Joshua Alston of The A.V. Club gave the episode a "B+" grade and wrote, "For the most part, I still think this season of Dexter is shaping up very strongly, but I'm maintaining a healthy skepticism about Hannah McKay until I can get an idea of what her character is meant to bring to the show. I've enjoyed Yvonne Strahovski's performance, even as I wait for a character to start forming around it." Kevin Fitzpatrick of ScreenCrush wrote, "Once again, Dexter very much continues its streak of goodwill with "Run," adding even more dimension to the developing relationship between Dexter and Deb. One has to wonder how many more turns the dynamic can take in future episodes, but for now the characters remain engaging as ever, while the Ukrainian gangster plot largely simmers in the background."

Richard Rys of Vulture wrote, "Based on her awakening this season so far, that might lead to some conflicted feelings next week, but it likely won't last. It seems she's starting to lose her mind a bit, but both Deb and the show are too smart this season to run down that path." Katy Waldman of Slate wrote, "I was surprised at the shift in their dynamic this episode. Usually we have Debra chasing Dexter, while he plays the secretive, brooding guy. But now that, to quote Dex, “everything’s changed,” he’s desperate to recapture Deb's love and acceptance, and she’s the one holding back. I think she really wounds him when she asks whether he is “capable of love.”"

Drusilla Moorhouse of Zap2it wrote, "Hannah and Dexter reconnect at the station, where she is helping with the Wayne Randall investigation. The two share some intriguing chemistry, although how their relationship will develop remains to be seen. Could she be his next damaged girlfriend à la Lumen?" Esther Gim of BuddyTV wrote, "They were going to kill him regardless; it was whether the man was going to do it himself or be killed. Not only that, but because they know everything about Dexter, they're watching him. Nothing good is going to come out of this, especially with Quinn being in the middle of everything with the stripper."

Nick Harley of Den of Geek wrote, "Dexter is having a massive resurgence in quality. Now a quarter way through its seventh season, the show feels completely reborn and refreshed after two stale and unsatisfying seasons." Matt Richenthal of TV Fanatic gave the episode a 4.4 star rating out of 5 and wrote, "I had a few nits to pick over the portrayal of Speltzer and how relatively easy it made for Deb to come around.
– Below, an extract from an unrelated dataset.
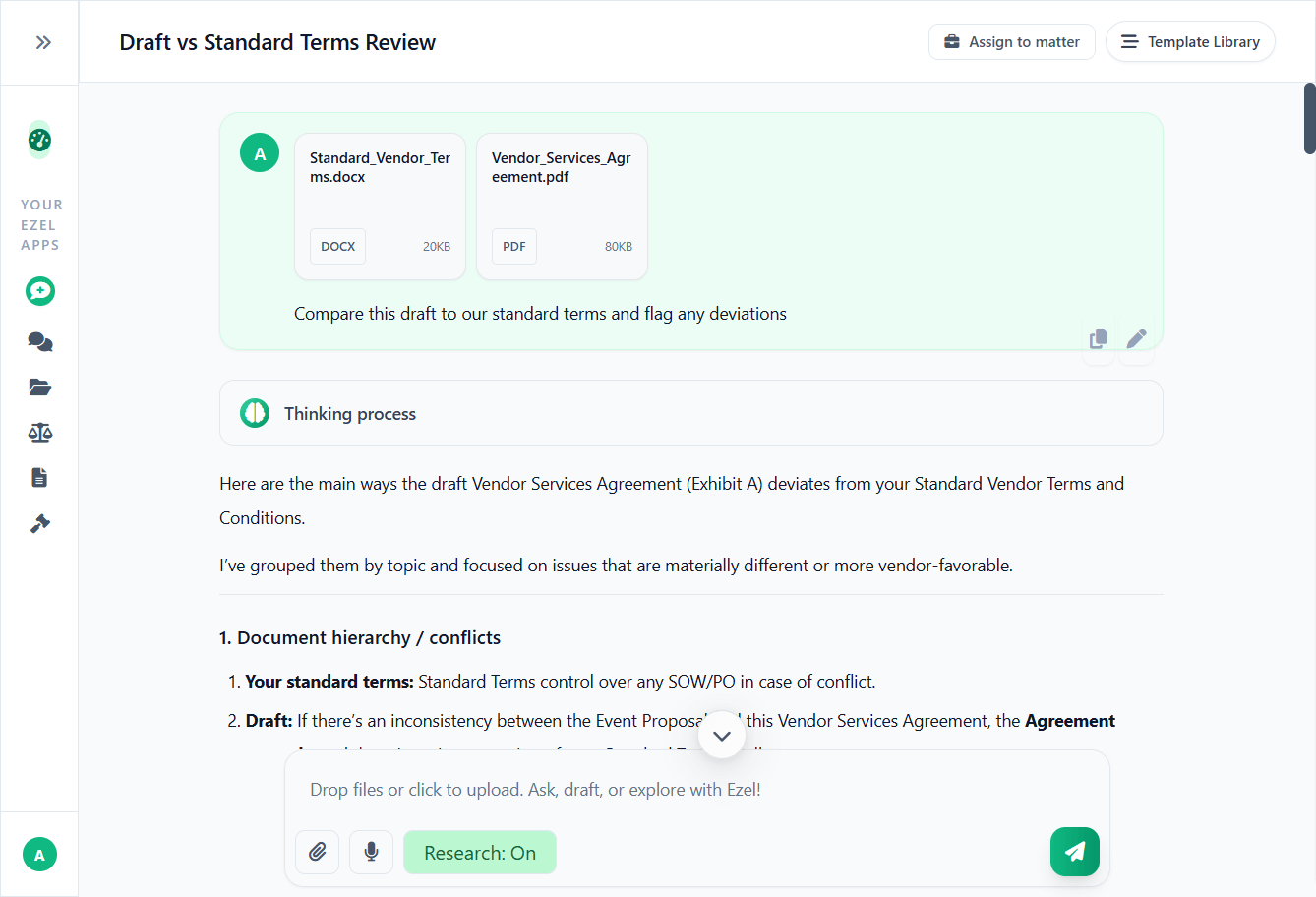
Task: Open the Ezel dashboard icon in sidebar
Action: point(39,140)
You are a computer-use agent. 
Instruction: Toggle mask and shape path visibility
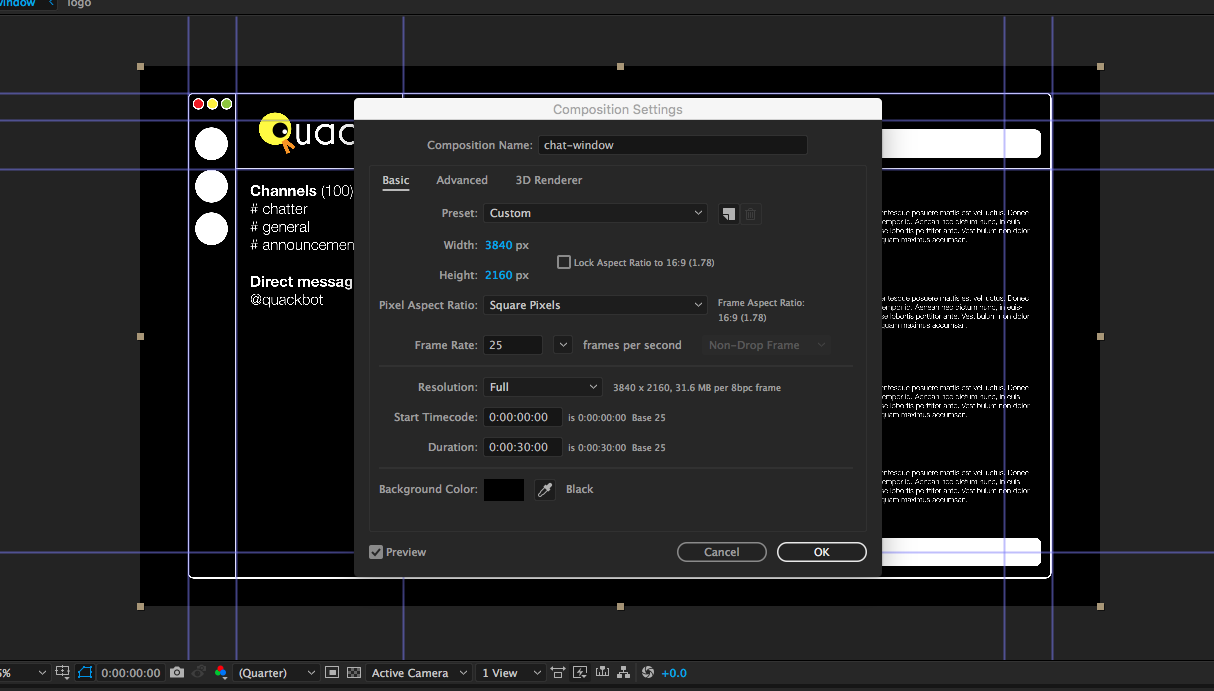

But this was another terrific episode of Dexter. The series has successfully pushed Season 6 out of my mind and is fulfilling every expectation I had for what would happen once Deb learned of the Dark Passenger."

Alex Moaba of HuffPost wrote, "There are moments every now and then when watching Dexter that you are reminded that it feels a little weird to be rooting for a serial killer, even if he only kills other serial killers. I had this experience mid-way through "Run," when Dexter showed off some of his sociopathic hubris and maniacally yelled at Deb, "I control everything!" Of course, he doesn't, but by the end of the episode the show's writers made sure that events in the Ray Speltzer case made Dexter's vigilante argument to Deb better than he could himself." Television Without Pity gave the episode a "B+" grade.